═════ EXCERPT ═════

If you are an LGBTQ person who is seeking asylum
If you have a well-founded fear of persecution because of your sexual orientation, gender, gender expression, gender identity or membership of a particular social group, you may be a refugee and have the right to receive protection in Sweden. This is stated in the Convention relating to the Status of Refugees, Swedish law and the EU’s rules.
Asylum applications and rules
Persecution can consist of threats or violence towards your life or your health. It may also be that laws and regulations or people’s views mean that you are subjected to serious abuse because of your sexual orientation. This can, for example, take the form of punishment or widespread discrimination such as your being unable to attend school, choose a job or access healthcare.
The right to express oneself and engage politically without fear of persecution regardless of ethnic origin, religion, gender or sexual orientation are also examples of what may give you the right to stay in Sweden.
It does not matter if the persecution comes from the authorities in your country of origin or if your family or other individuals are threatening you. The Swedish Migration Agency will then investigate what might happen to you if you return to your country of origin in the future, and whether the authorities there are unable or unwilling to protect you against the persecution that you say you risk being subjected to.
The Swedish Migration Agency will register you as an asylum seeker with your name, date of birth and legal gender as stated in your identity documents. Swedish law does not allow us to register you under a different name, but if you prefer a different given name or pronoun, please tell us so that we can make a note of this.
When the Swedish Migration Agency has to decide whether you need protection and may therefore be granted a residence permit in Sweden, an investigation is conducted with you in order to understand what your particular life was like and why you in particular are afraid to return to your country of origin. If the reason is your sexual orientation, gender expression or gender identity, it is important that you inform us of this as soon as possible.
The Swedish Migration Agency is aware that it can be difficult to talk about such matters to someone you have never met before. It might even be the first time you have spoken to anyone about it, and the limits of what feels personal and private are different for everyone. But it is important that you tell us as much as possible about all your reasons for seeking asylum. The more details you can provide, the better the basis the Swedish Migration Agency will have for its decision. The investigator will also ask questions about your sexual orientation, gender expression or gender identity, any thoughts and feelings you have had about it, and your relationships with family, friends and the community in which you lived. We have an obligation of secrecy and do not discuss what you tell us with anyone who is not working on your case.
If you feel that the case officer conducting your investigation does not understand what you are saying, or if you have information that the case officer is not asking you about, you must tell us this as soon as possible. Do not wait until you have received a decision on your case.
You have the opportunity to make requests about the gender of the interpreter, case officer and representative in order to make you feel secure during the asylum process, and the Swedish Migration Agency will then try to help you with your request. If you are over the age of 18, you will meet your representative and your case officer alone without other co-applicants. You can request a representative with special knowledge of the situation of LGBTQ people if you know, or are being given help to find, such a representative.

═════

• _YOUR GOAL_:
Please say whether each statement agrees with the asylum guidance, answering yes or no and quoting the exact words of the guidance that decide it.
1. The Swedish Migration Agency can register an applicant under a preferred name instead of the name in their identity documents.
2. Applicants over the age of 18 meet their representative and case officer without other co-applicants.
3. Persecution counts only if it comes from the authorities in the applicant's country of origin.
The data has nothing to do with this.

═════ INFORMATION SHOWN ═════

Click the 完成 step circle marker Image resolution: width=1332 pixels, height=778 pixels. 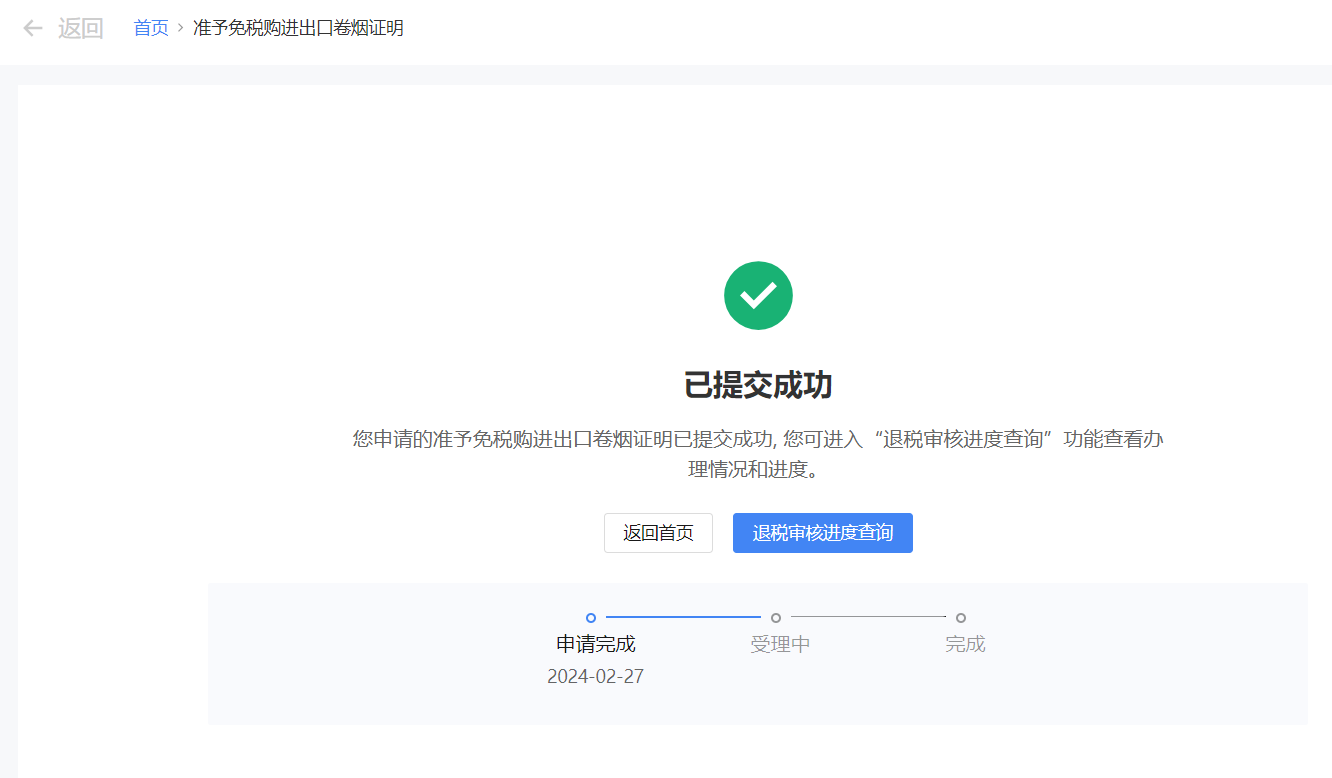click(961, 618)
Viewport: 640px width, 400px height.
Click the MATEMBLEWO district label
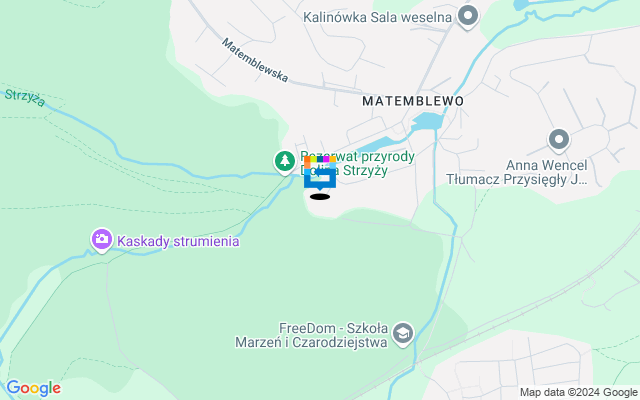pos(413,101)
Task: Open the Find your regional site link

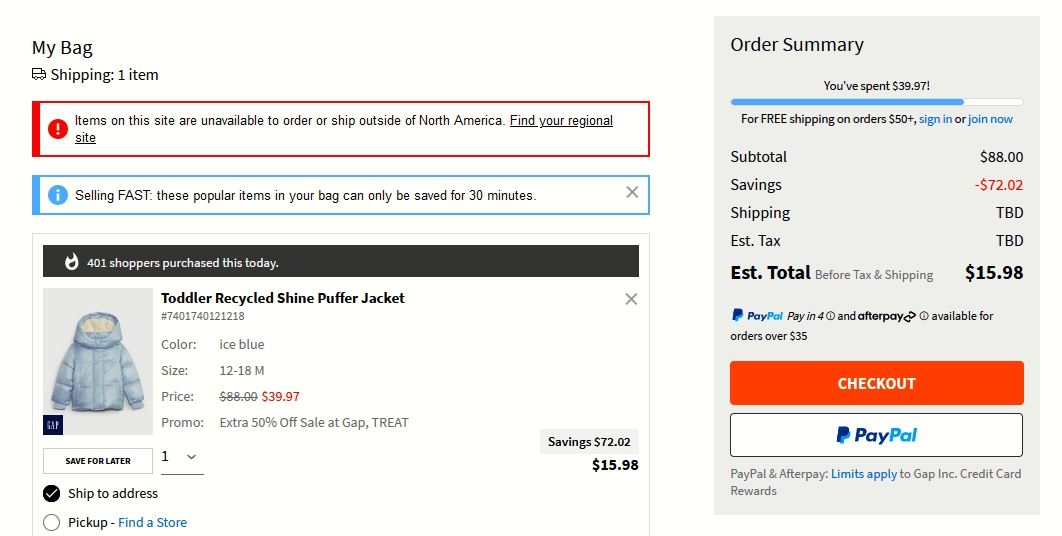Action: click(343, 129)
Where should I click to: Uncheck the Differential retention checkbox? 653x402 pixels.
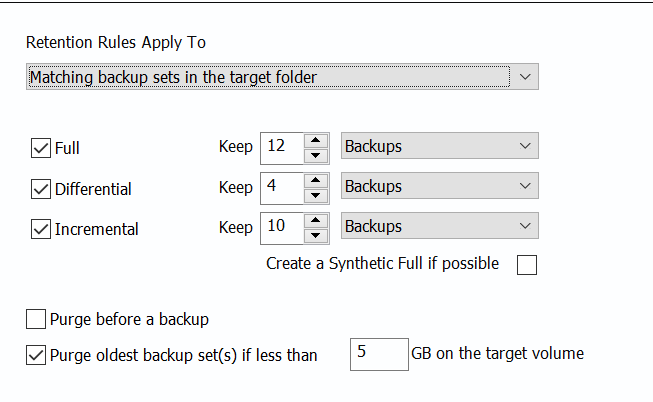[41, 189]
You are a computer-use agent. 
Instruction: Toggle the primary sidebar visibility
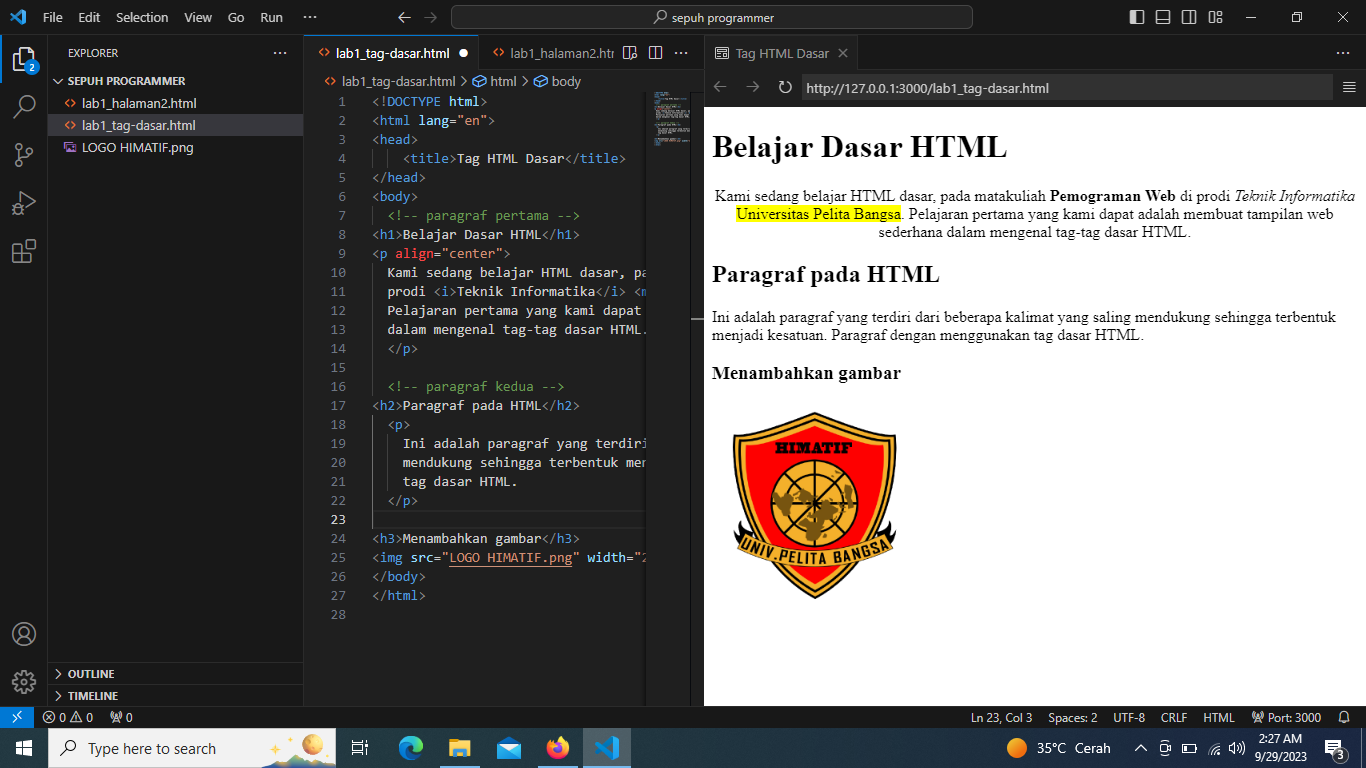coord(1137,17)
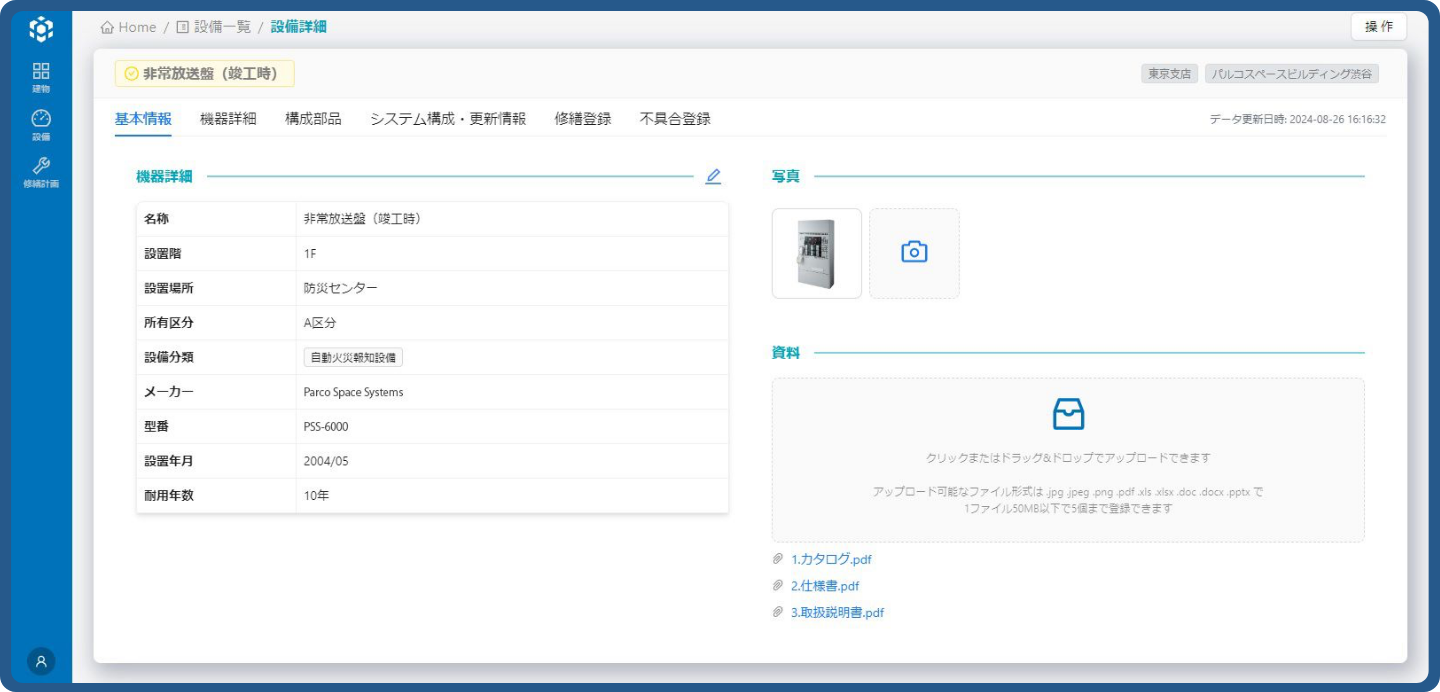The image size is (1440, 692).
Task: Select the 修繕登録 tab
Action: coord(582,118)
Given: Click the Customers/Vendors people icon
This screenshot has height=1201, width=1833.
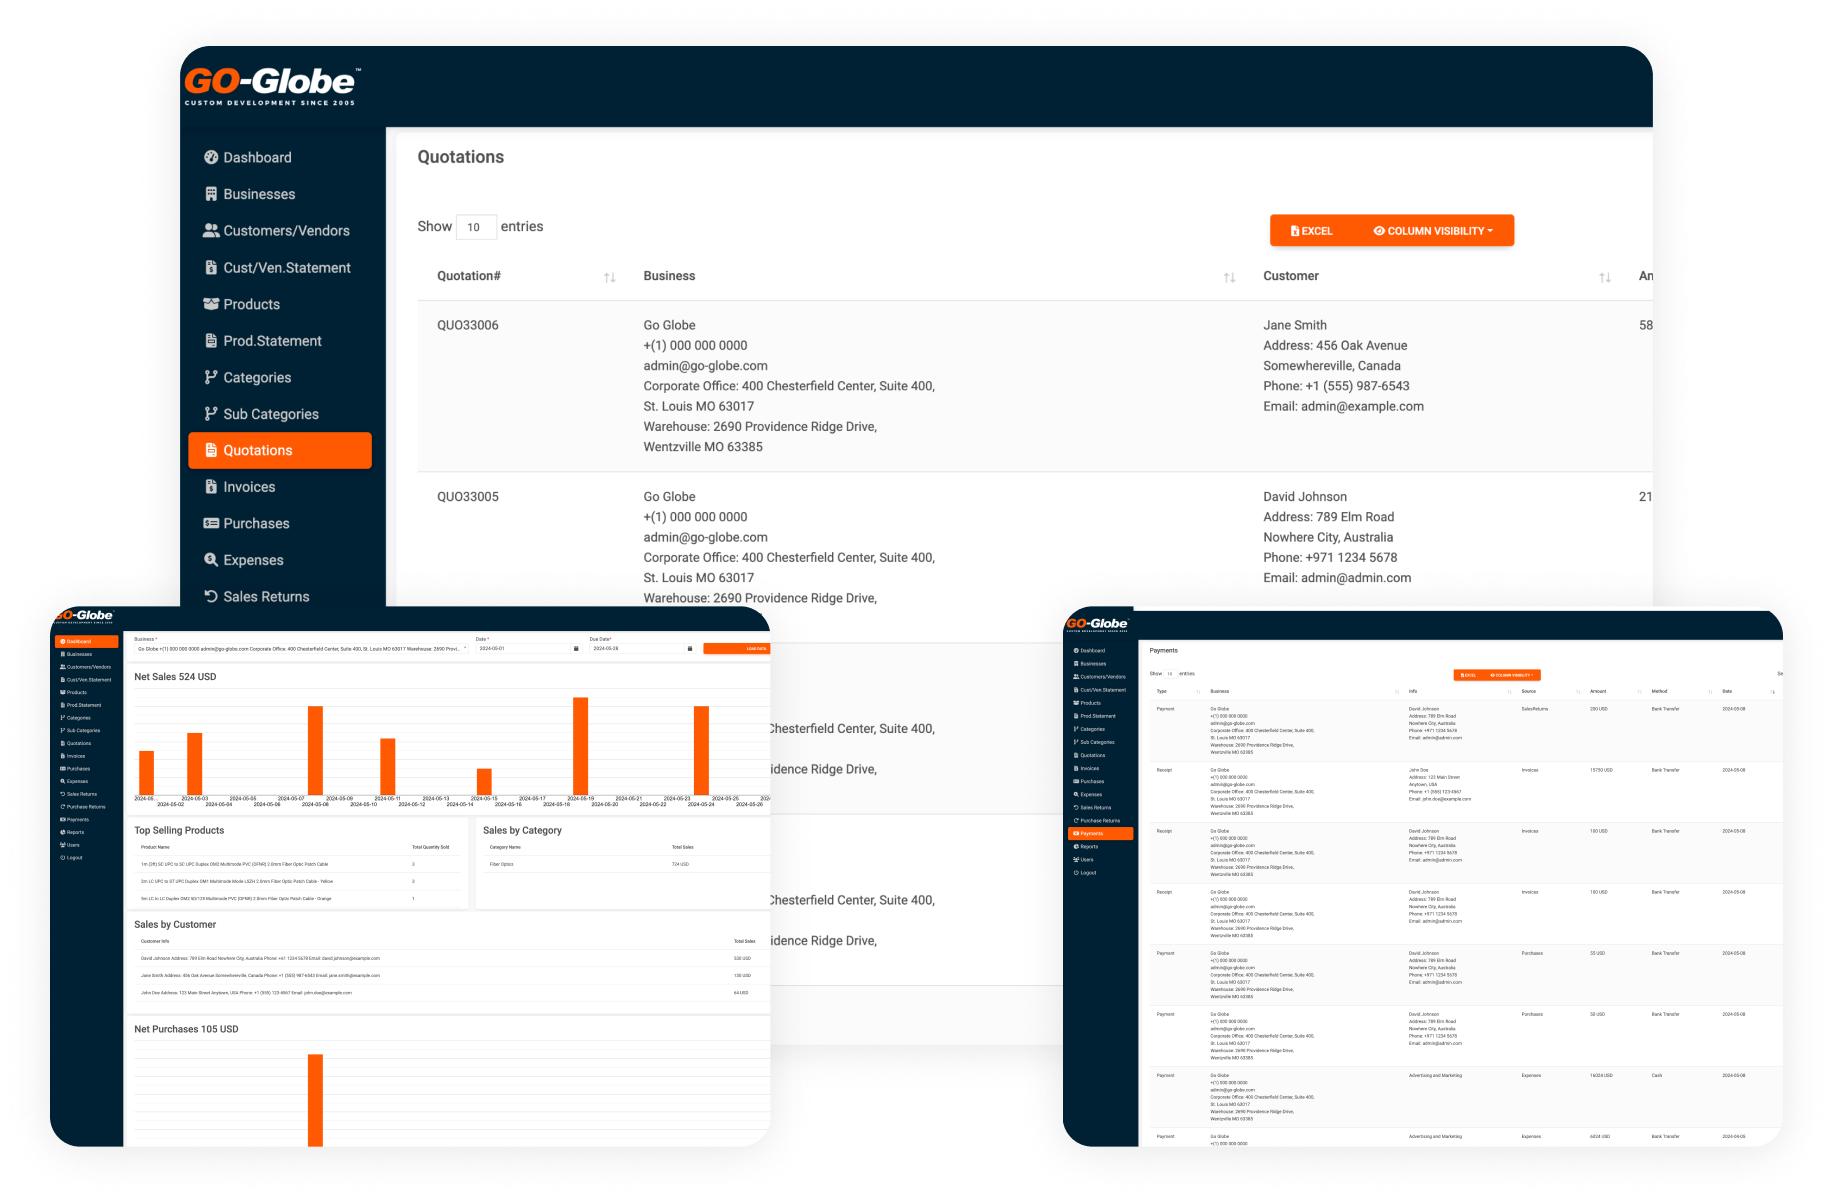Looking at the screenshot, I should pos(211,230).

═════

• _ANSWER TO THIS TASK_:
1. No: "Swedish law does not allow us to register you under a different name"
2. Yes: "If you are over the age of 18, you will meet your representative and your case officer alone without other co-applicants."
3. No: "It does not matter if the persecution comes from the authorities in your country of origin or if your family or other individuals are threatening you."